Re: dangers of bots on the mailing lists was Re: divide error in ___bpf_prog_run
From: Alexei Starovoitov
Date: Wed Jan 17 2018 - 19:21:23 EST
On Wed, Jan 17, 2018 at 03:47:35PM -0500, Theodore Ts'o wrote:
> On Wed, Jan 17, 2018 at 12:09:18PM +0100, Dmitry Vyukov wrote:
> > On Wed, Jan 17, 2018 at 10:49 AM, Daniel Borkmann <daniel@xxxxxxxxxxxxx> wrote:
> > > Don't know if there's such a possibility, but it would be nice if we could
> > > target fuzzing for specific subsystems in related subtrees directly (e.g.
> > > for bpf in bpf and bpf-next trees as one example). Dmitry?
> >
> > Hi Daniel,
> >
> > It's doable.
> > Let's start with one bpf tree. Will it be bpf or bpf-next? Which one
> > contains more ongoing work? What's the exact git repo address/branch,
> > so that I don't second guess?
>
> As a suggestion, until the bpf subsystem is free from problems that
> can be found by Syzkaller in Linus's upstream tree, maybe it's not
> worth trying to test individual subsystem trees such as the bpf tree?
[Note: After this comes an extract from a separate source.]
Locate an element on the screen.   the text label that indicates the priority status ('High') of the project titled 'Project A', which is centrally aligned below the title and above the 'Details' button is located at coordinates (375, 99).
> After all, there's no point trying to bisect our way checking to see
> if the problem is with a newly added commit in a development tree, if
> it turns out the problem was first introduced years ago in the 4.1 or
> 3.19 timeframe.
>
> After all, finding these older problems is going to have much higher
> value, since these are the sorts of potential security problems that
> are worth backporting to real device kernels for Android/ChromeOS, and
> for enterprise distro kernels. So from an "impact to the industry"
> perspective, focusing on Linus's tree is going to be far more
> productive. That's a win for the community, and it's a win for those
> people on the Syzkaller team who might be going up for promo or
> listing their achievements at performance review time. :-)
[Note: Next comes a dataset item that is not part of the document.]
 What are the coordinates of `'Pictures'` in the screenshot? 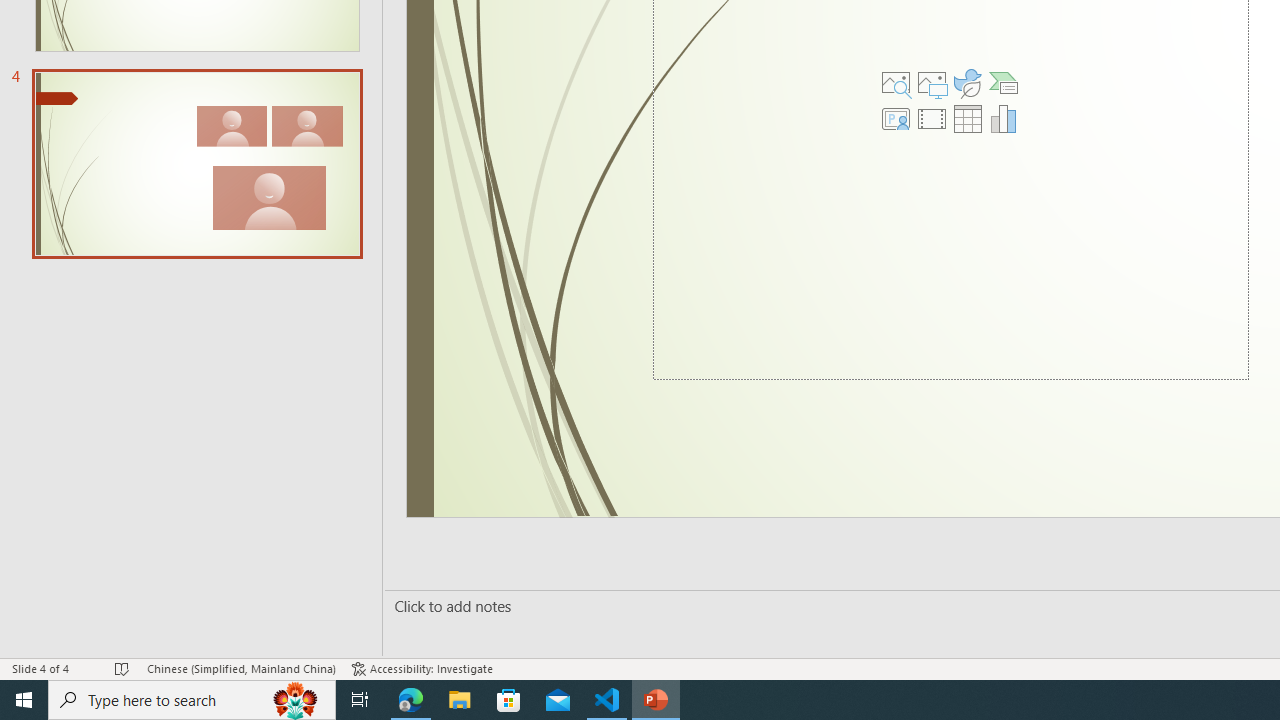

all correct, but if there is capacity in syzkaller server farm
to test bpf and bpf-next trees it will be huge win for everyone as well.
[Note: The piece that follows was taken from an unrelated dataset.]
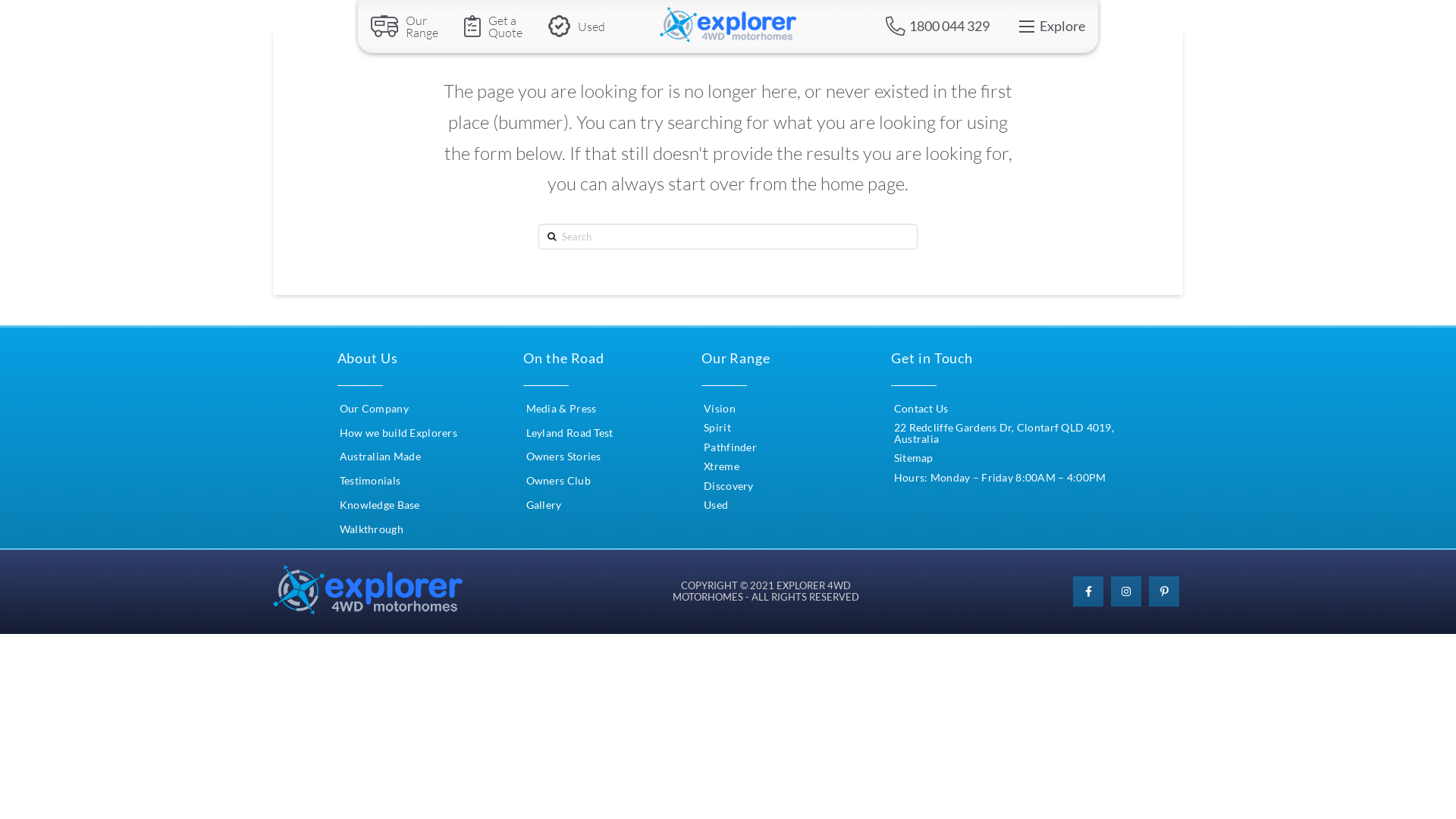 Image resolution: width=1456 pixels, height=819 pixels. What do you see at coordinates (379, 456) in the screenshot?
I see `'Australian Made'` at bounding box center [379, 456].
For example in the recent speculation fix we missed integer overflow case
and it was found by syzkaller only when the patches landed in net tree.
We did quick follow up patch, but it caused double work for
us and all stable maintainers.
I think finding bugs in the development trees is just as important
as bugs in Linus's tree, since it improves quality of
patches before they reach mainline.
If syzkaller can only test one tree than linux-next should be the one.
There is some value of testing stable trees, but any developer
will first ask for a reproducer in the latest, so usefulness of
reporting such bugs will be limited.